Consider opting out of research databases. Many hospitals contribute de-identified imaging data to large repositories for algorithm development. While these efforts can improve medicine, they also carry re-identification risk. If you are uncomfortable, ask to be excluded from any such database.
Monitor your medical records. After an imaging exam, request a copy of the report and images (often available through a patient portal). If something looks off—a finding you don’t recall, or an image that seems inconsistent—flag it with your doctor. Deepfake manipulation could show up as a discrepancy.
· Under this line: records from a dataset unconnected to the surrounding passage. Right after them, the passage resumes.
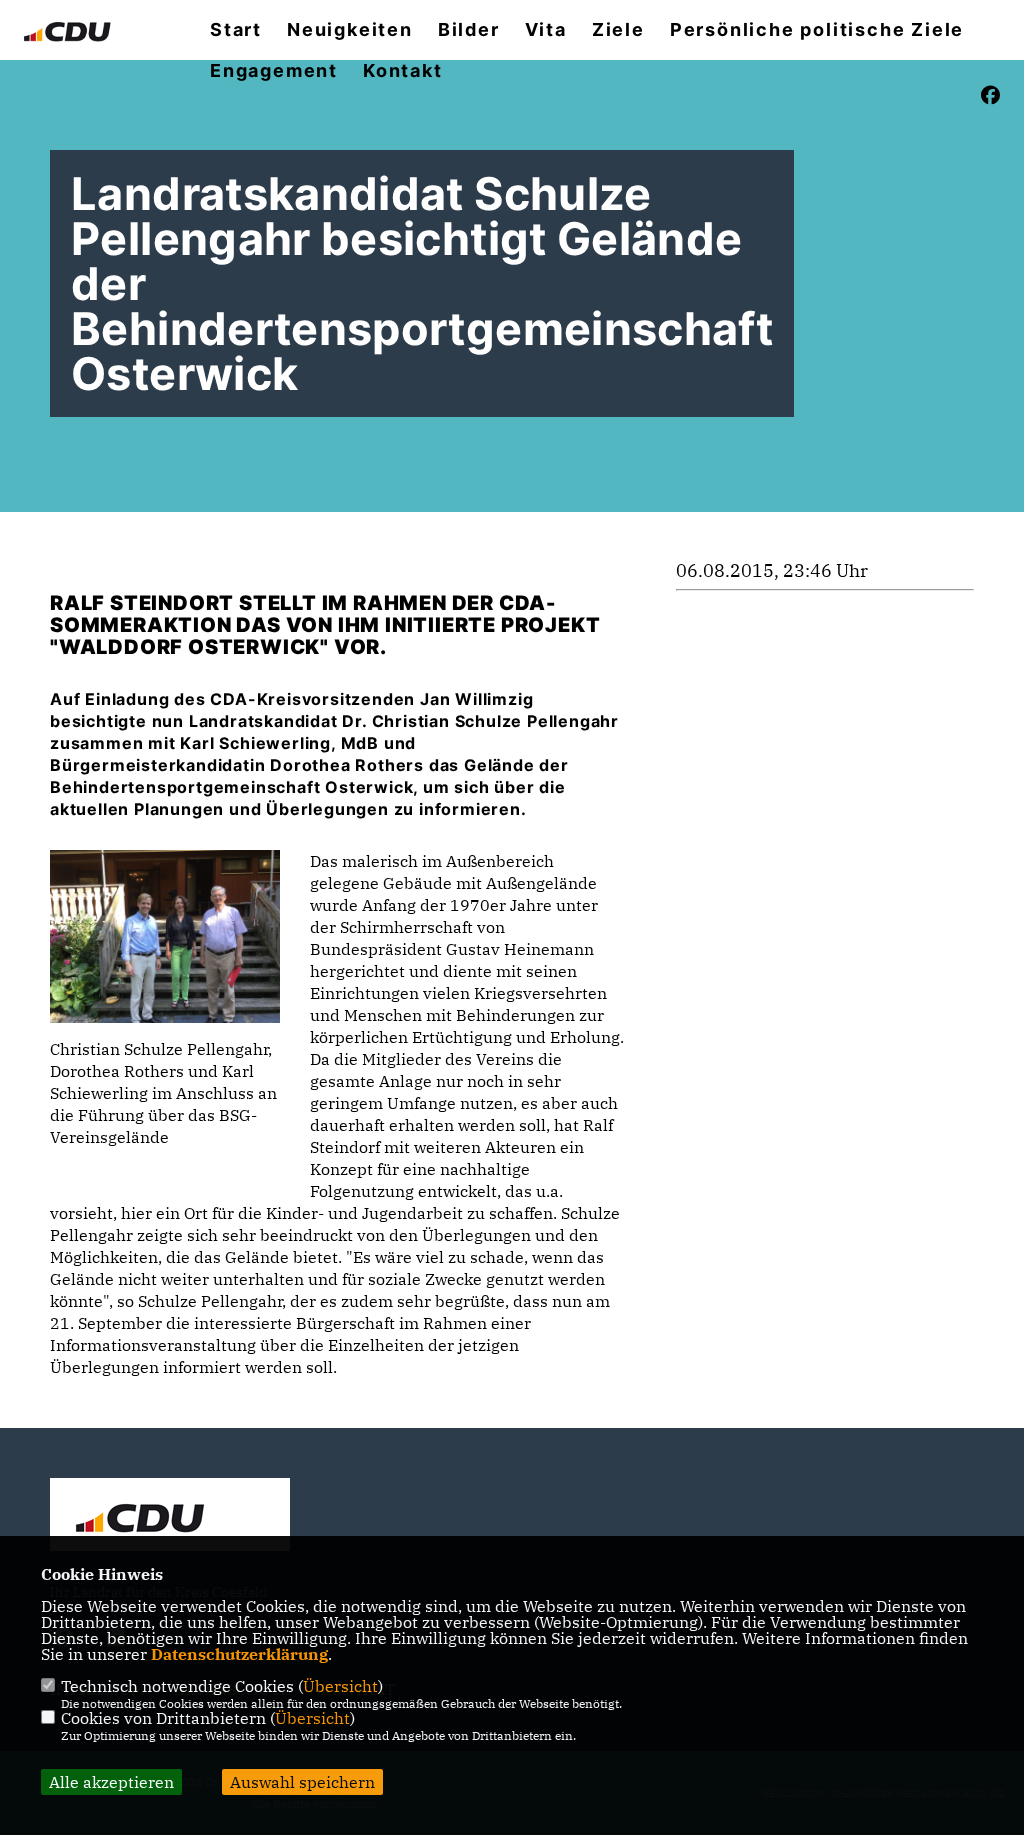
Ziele (618, 30)
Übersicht (340, 1686)
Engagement (274, 71)
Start (236, 30)
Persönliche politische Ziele (817, 30)
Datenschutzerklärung (239, 1654)
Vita (546, 30)
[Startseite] (170, 1517)
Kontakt (403, 71)
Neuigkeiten (350, 30)
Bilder (469, 30)
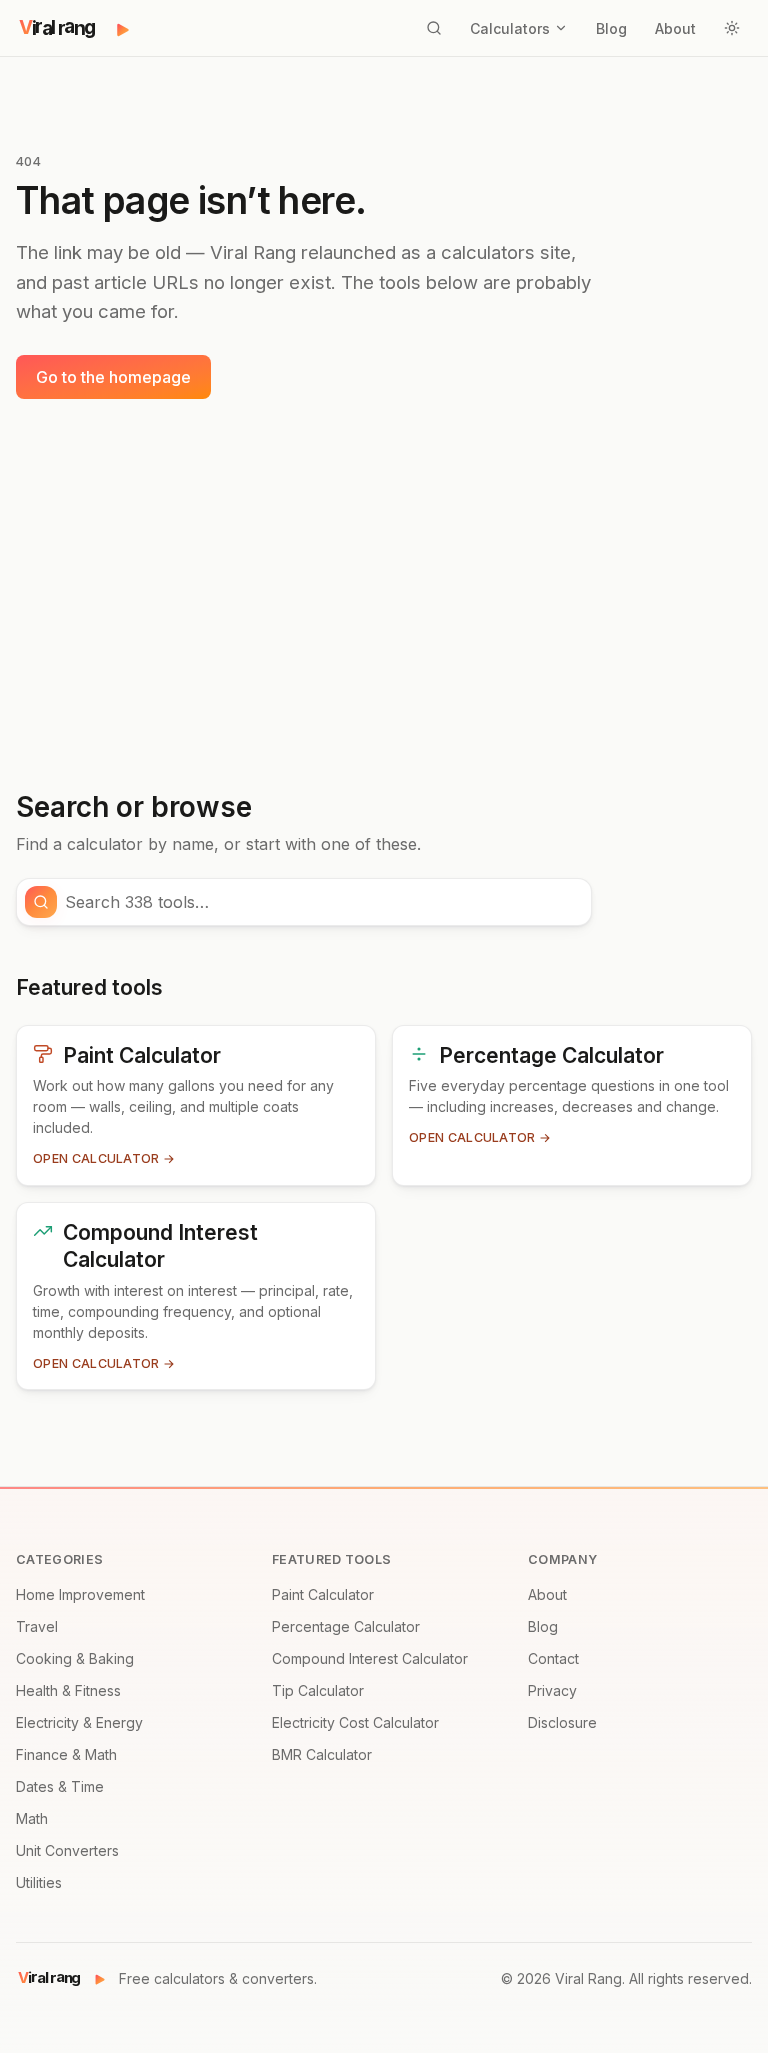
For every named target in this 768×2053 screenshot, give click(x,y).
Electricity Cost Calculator (355, 1722)
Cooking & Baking (75, 1658)
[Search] (434, 28)
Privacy (552, 1690)
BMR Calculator (322, 1754)
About (675, 28)
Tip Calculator (318, 1690)
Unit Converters (67, 1850)
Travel (37, 1626)
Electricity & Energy (79, 1722)
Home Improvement (80, 1594)
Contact (553, 1658)
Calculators (510, 28)
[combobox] (322, 902)
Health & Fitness (68, 1690)
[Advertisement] (384, 595)
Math (32, 1818)
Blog (611, 28)
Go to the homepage (113, 377)
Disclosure (562, 1722)
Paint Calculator (323, 1594)
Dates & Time (60, 1786)
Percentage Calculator (346, 1626)
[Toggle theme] (732, 28)
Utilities (39, 1882)
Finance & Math (66, 1754)
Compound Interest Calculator (370, 1658)
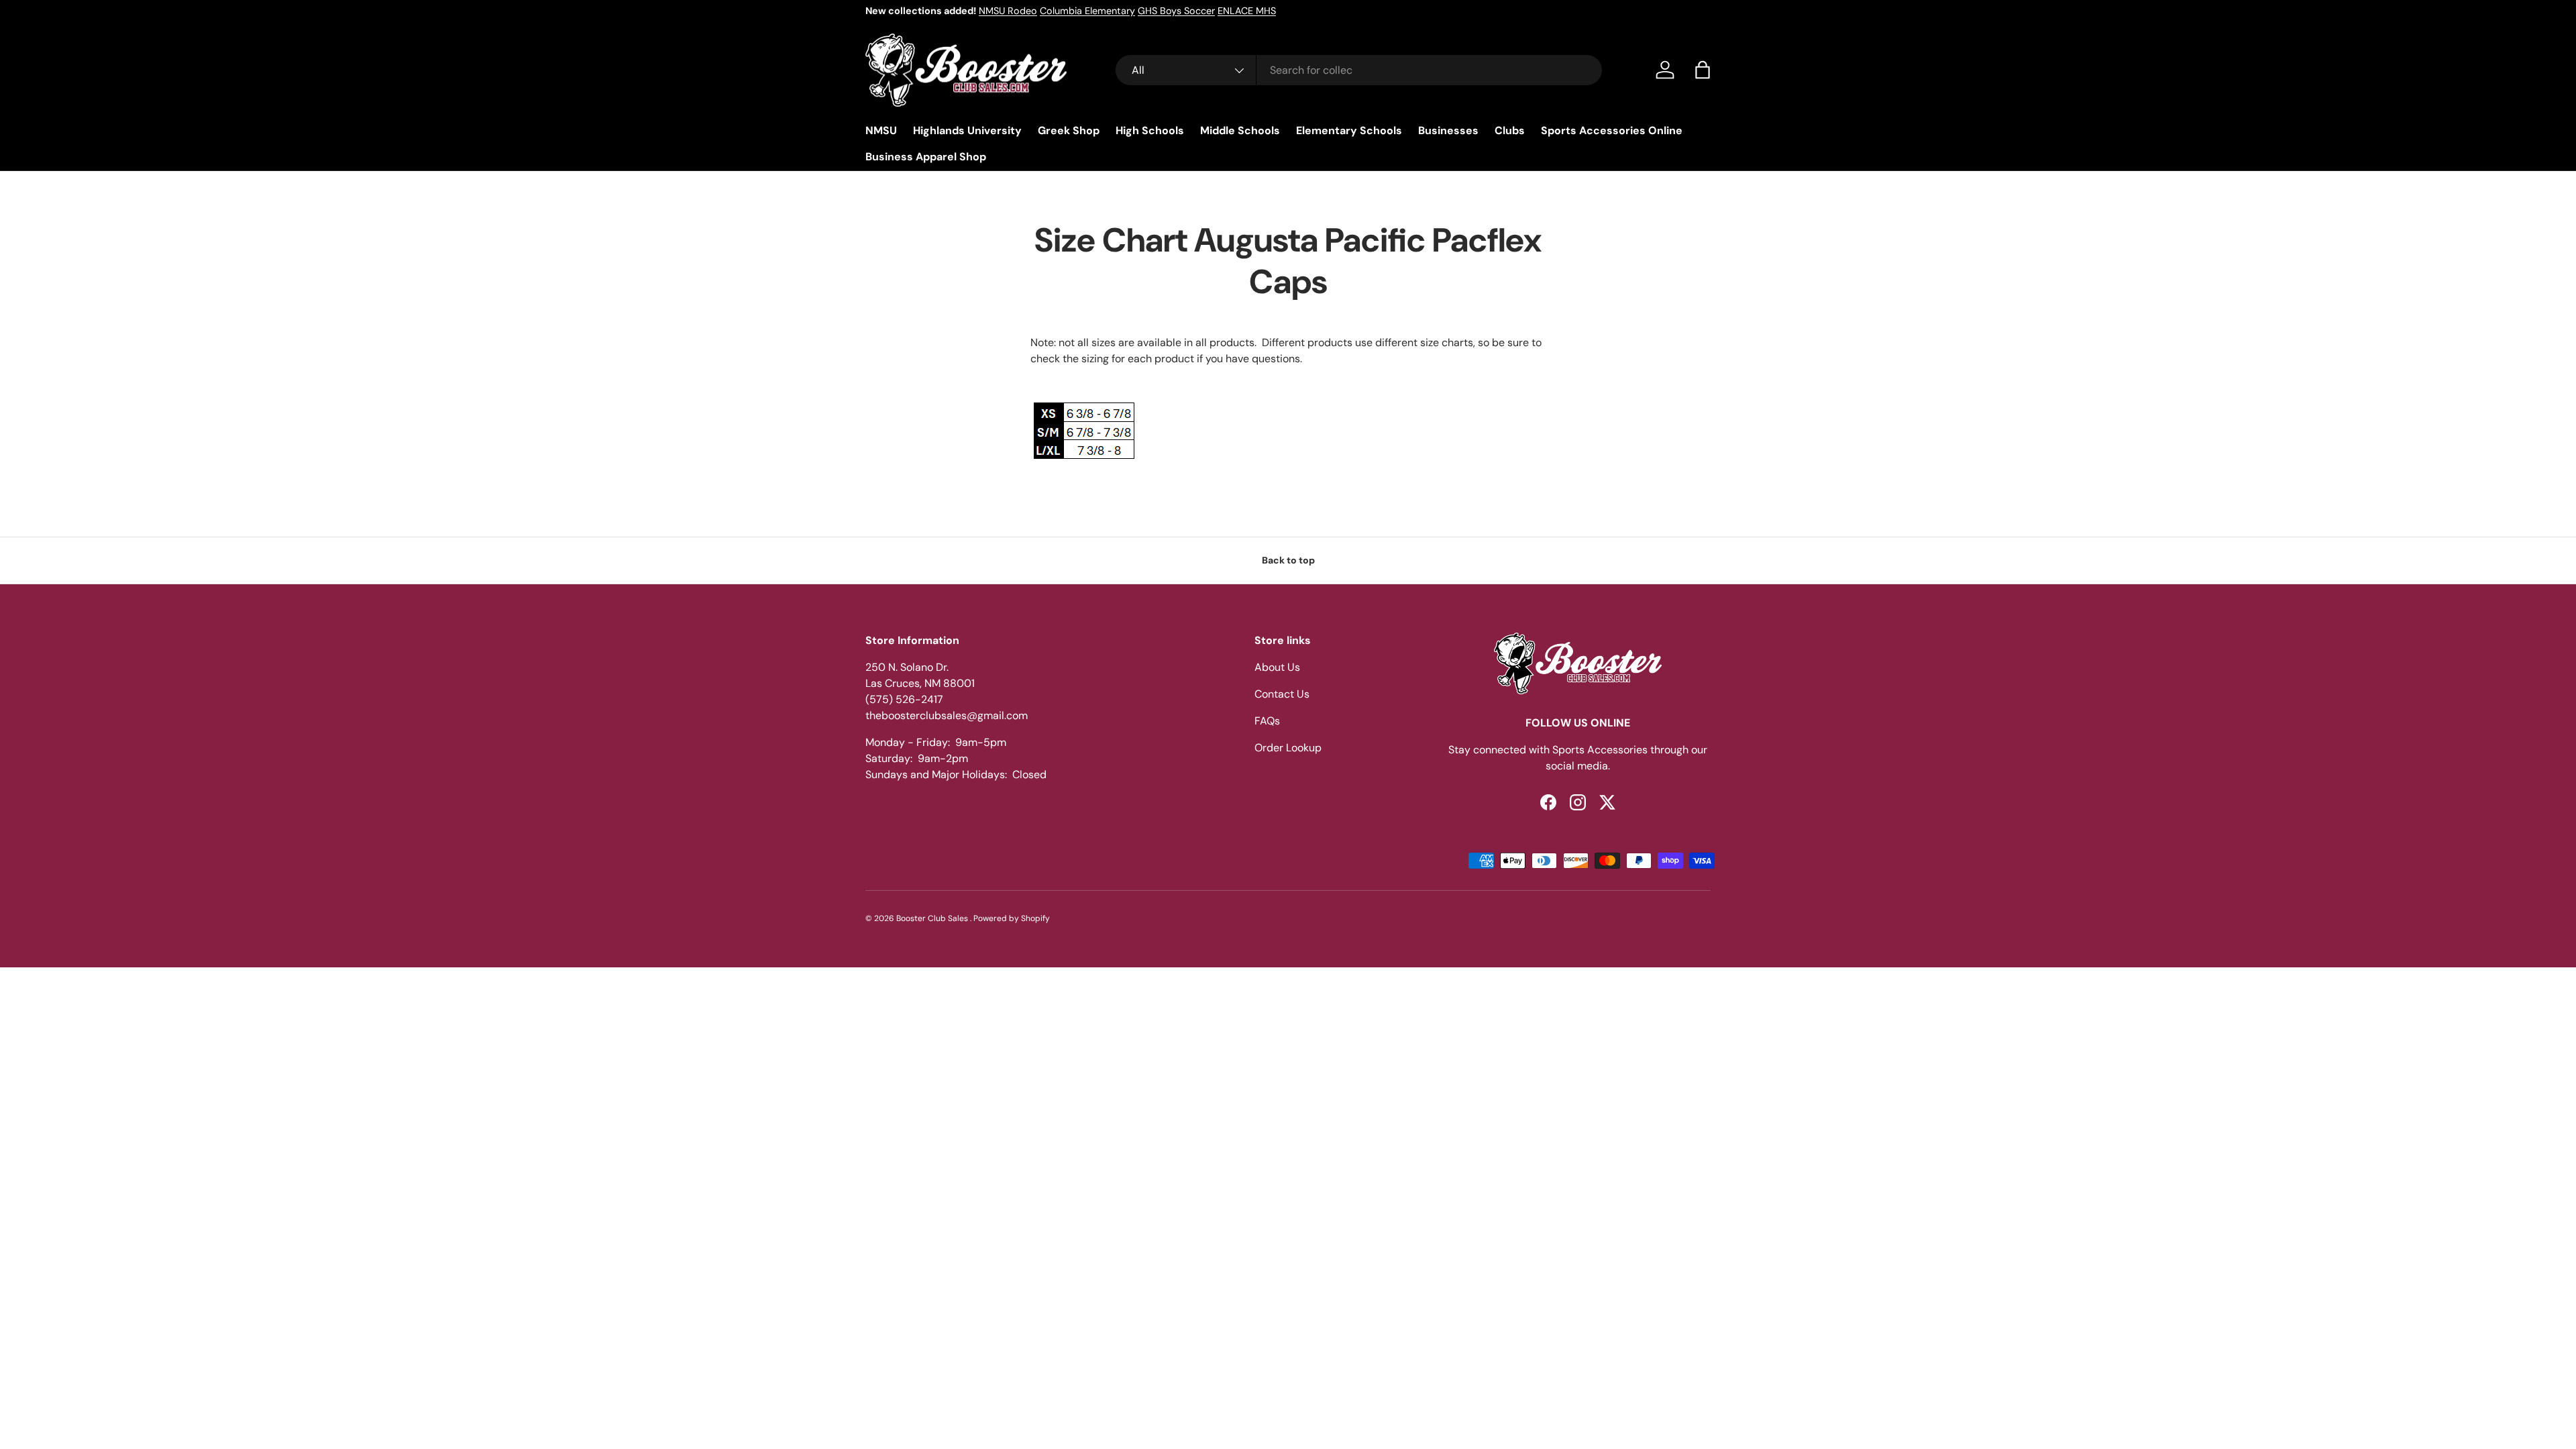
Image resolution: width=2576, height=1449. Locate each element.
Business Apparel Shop (925, 157)
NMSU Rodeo (1008, 11)
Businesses (1448, 130)
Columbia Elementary (1087, 11)
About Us (1277, 667)
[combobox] (1359, 70)
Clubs (1510, 130)
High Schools (1150, 130)
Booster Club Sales (933, 918)
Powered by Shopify (1011, 918)
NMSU (881, 130)
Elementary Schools (1349, 130)
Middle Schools (1240, 130)
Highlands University (967, 130)
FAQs (1267, 721)
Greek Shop (1068, 130)
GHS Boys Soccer (1176, 11)
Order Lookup (1288, 748)
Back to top (1288, 560)
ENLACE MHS (1247, 11)
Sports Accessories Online (1611, 130)
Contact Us (1281, 694)
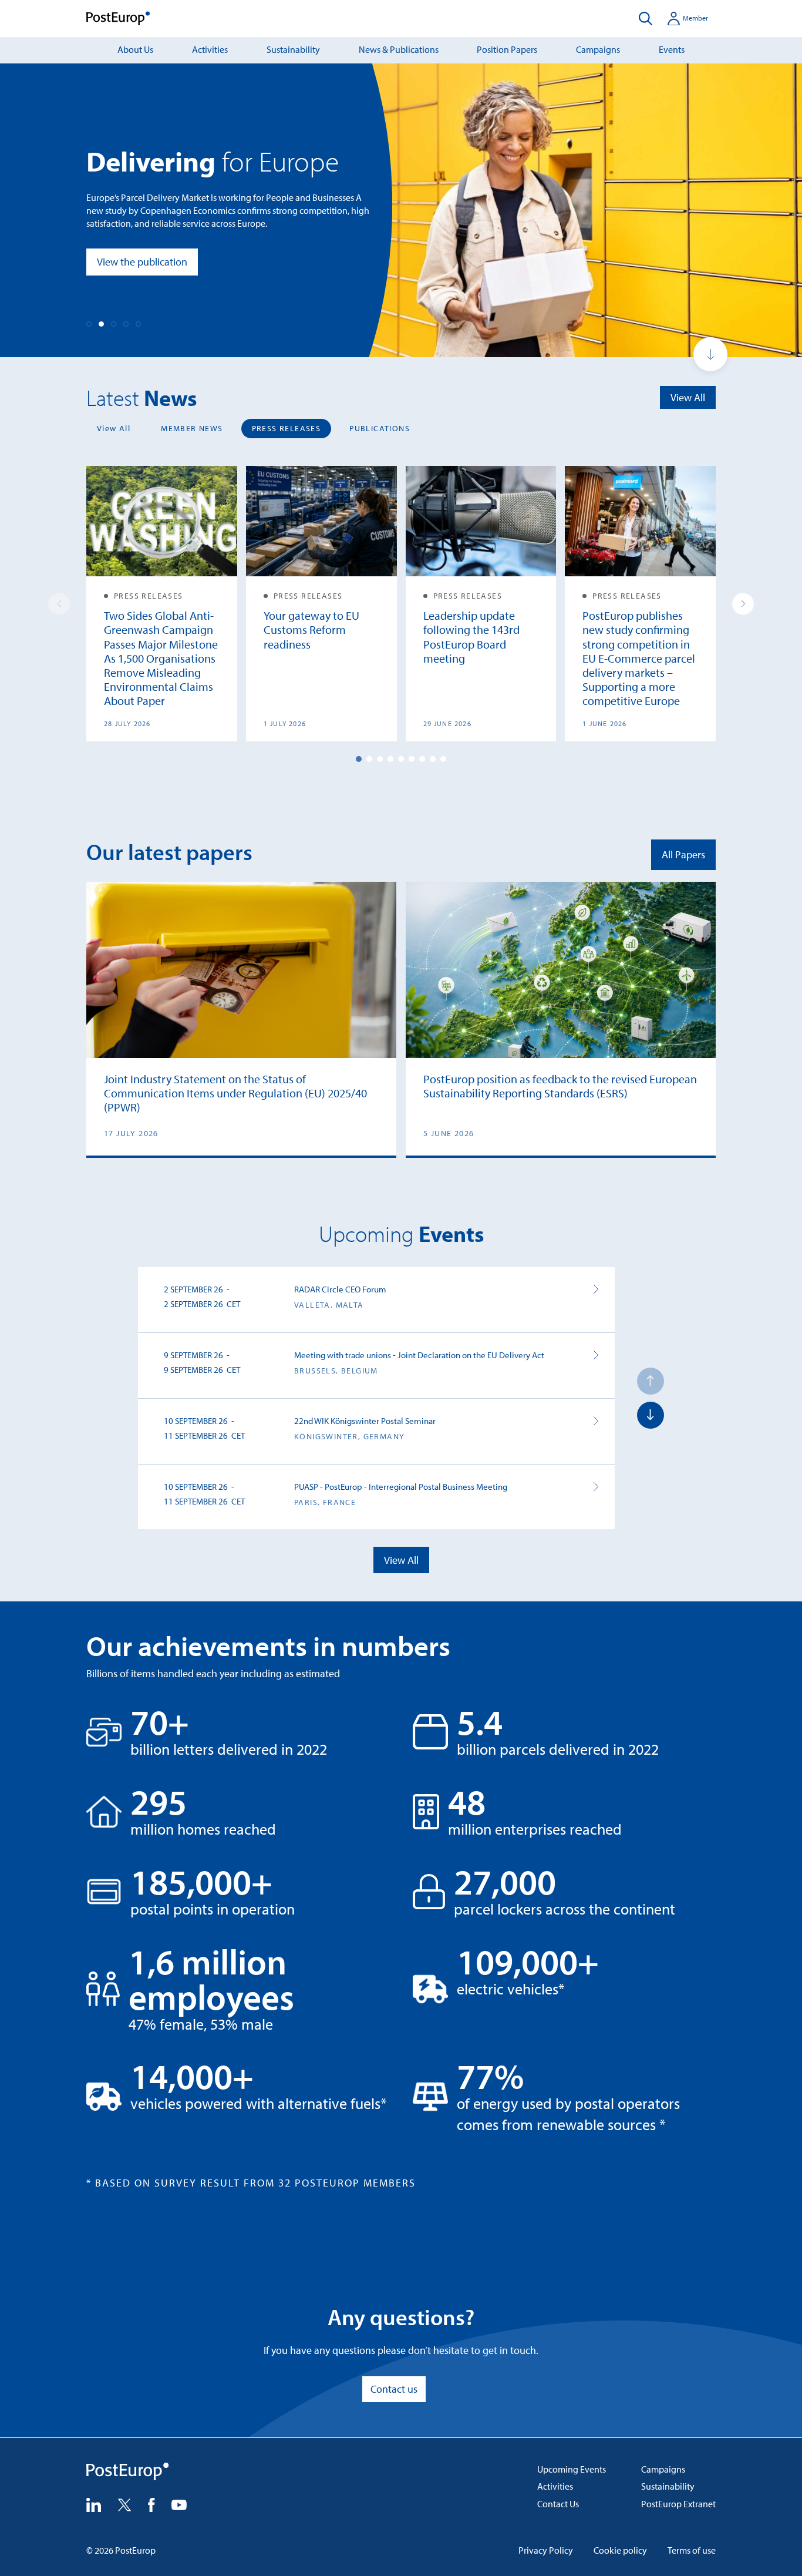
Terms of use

Stay informed about breaches. The U.S. Department of Health and Human Services maintains a public list of large health data breaches. If your provider has had an incident, you should be notified, but you can also check the list. In case of a breach involving your images, change any passwords and monitor for identity theft.
Sources
- Radiological Society of North America (RSNA). “Medical Imaging AI Opens a Pandora’s Box of Privacy-Related Risks.” RSNA News, 2025.
- Mirsky, Y., et al. “CT-GAN: Malicious Tampering of 3D Medical Imagery using Deep Learning.” USENIX Security Symposium, 2019.
- Schwarz, C. G., et al. “Identification of Anonymous MRI Research Participants with Face-Recognition Software.” New England Journal of Medicine, 2019.
- U.S. Department of Health and Human Services. “Breach Portal: Notice to the Secretary of HHS Breach of Unsecured Protected Health Information.” Accessed 2026.
- European Society of Radiology. “Patient Data Privacy and AI in Imaging,” 2024.